WHAT YOU SHOULD DO
When you return the data, keep every word exact and include none of the images.

Collected data:
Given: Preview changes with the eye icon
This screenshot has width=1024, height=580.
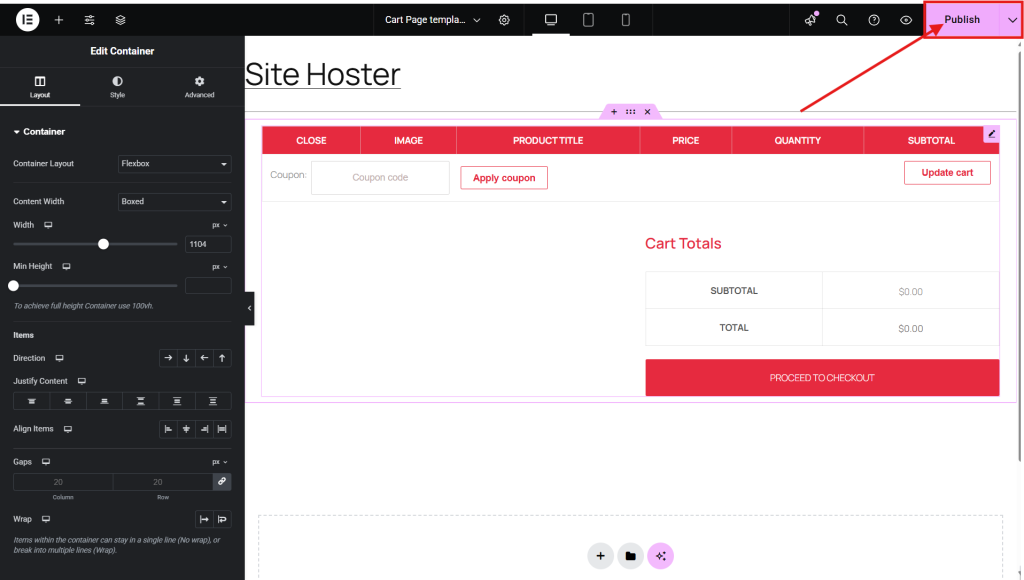Looking at the screenshot, I should point(908,19).
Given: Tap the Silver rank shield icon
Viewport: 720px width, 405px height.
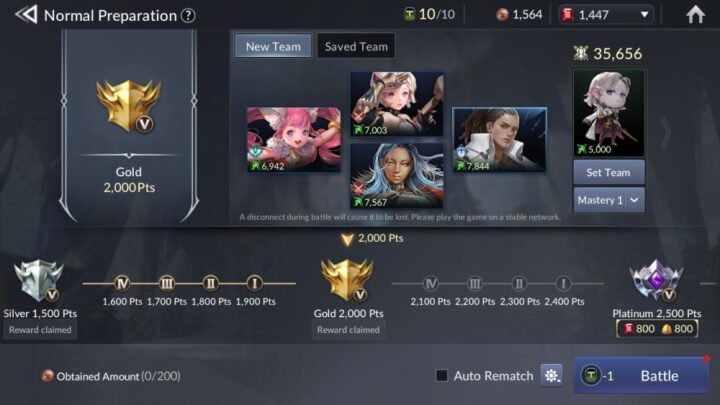Looking at the screenshot, I should (x=39, y=281).
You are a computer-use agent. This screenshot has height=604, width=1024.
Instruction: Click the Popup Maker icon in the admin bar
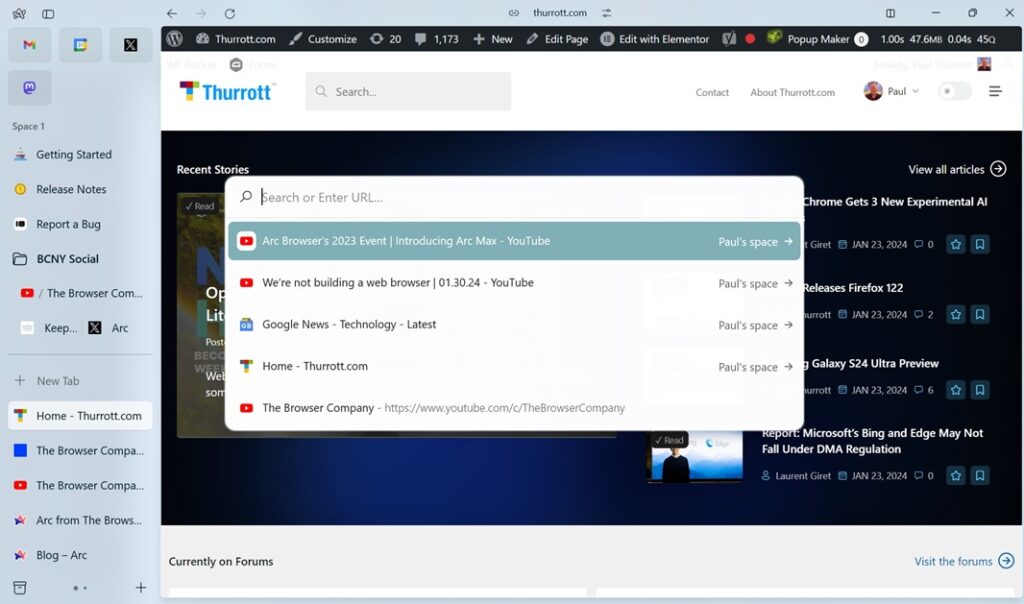click(775, 38)
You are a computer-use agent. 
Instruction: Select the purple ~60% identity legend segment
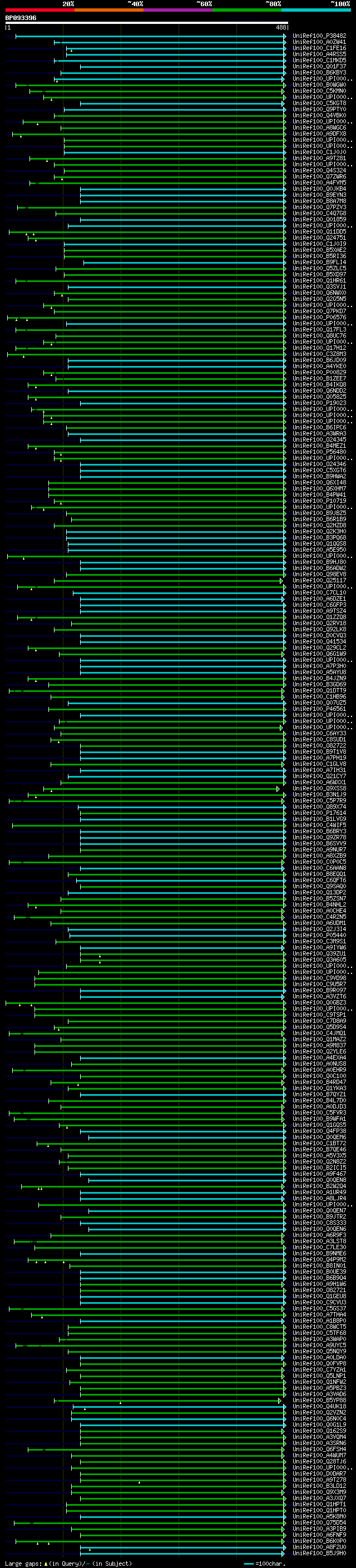pyautogui.click(x=179, y=10)
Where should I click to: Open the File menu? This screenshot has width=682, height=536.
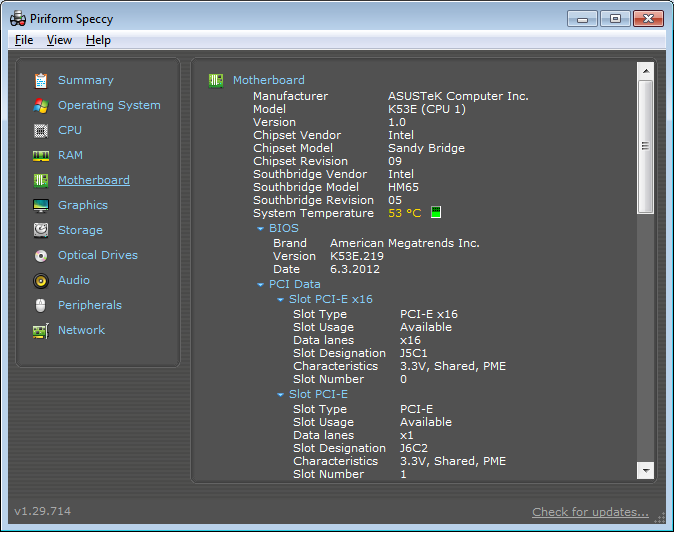tap(24, 40)
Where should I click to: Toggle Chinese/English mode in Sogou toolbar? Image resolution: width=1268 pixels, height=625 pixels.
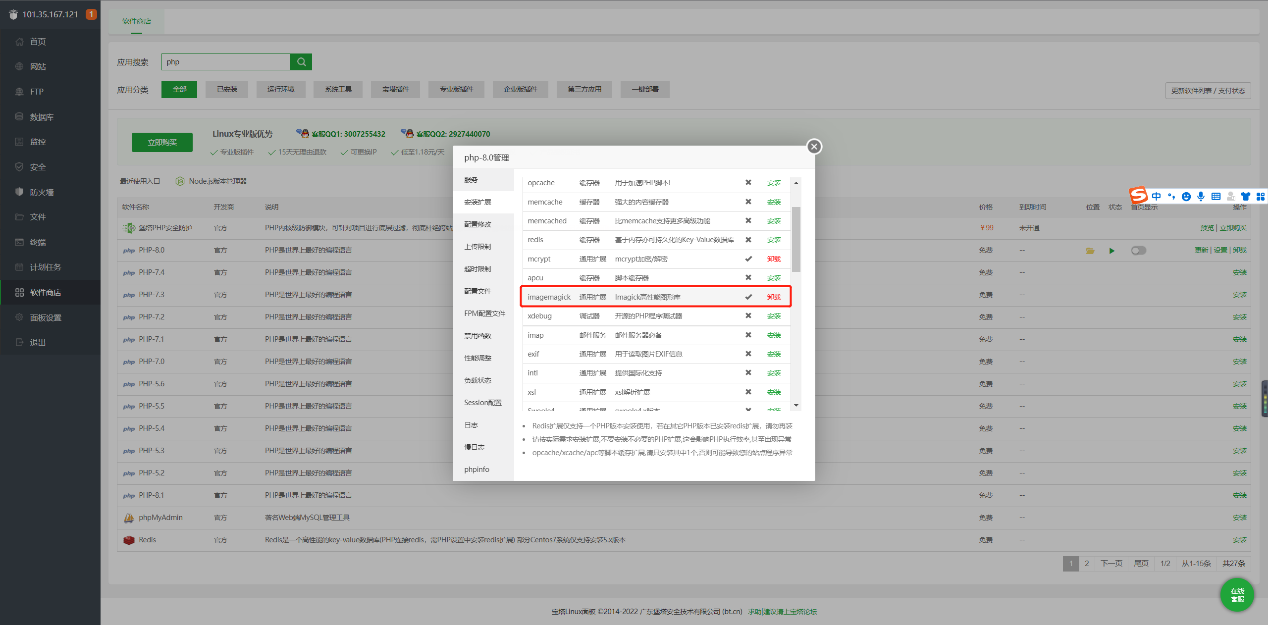[1156, 196]
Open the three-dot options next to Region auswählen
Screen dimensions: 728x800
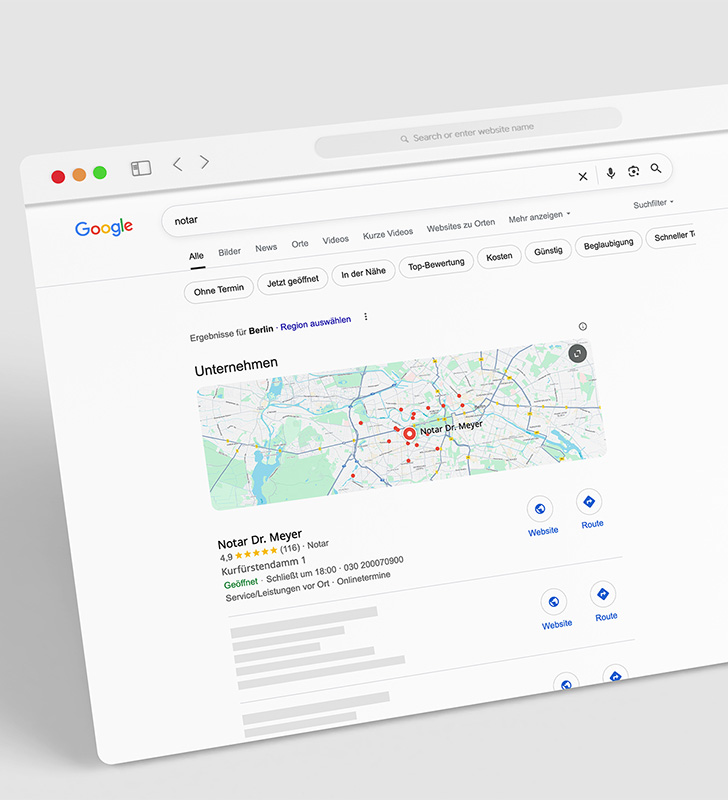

YOUR SOLUTION
Given: Preview changes with the eye icon
This screenshot has width=1024, height=580.
Looking at the screenshot, I should point(908,19).
Given: Tap the Silver rank shield icon
Viewport: 720px width, 405px height.
Looking at the screenshot, I should (x=39, y=281).
You are a computer-use agent. This screenshot has height=604, width=1024.
Instruction: Click the Popup Maker icon in the admin bar
click(775, 38)
You are a computer-use agent. 
Instruction: Select the purple ~60% identity legend segment
pyautogui.click(x=179, y=10)
Where should I click to: Open the File menu? This screenshot has width=682, height=536.
tap(24, 40)
Where should I click to: Toggle Chinese/English mode in Sogou toolbar? Image resolution: width=1268 pixels, height=625 pixels.
[1156, 196]
Open the three-dot options next to Region auswählen
Screen dimensions: 728x800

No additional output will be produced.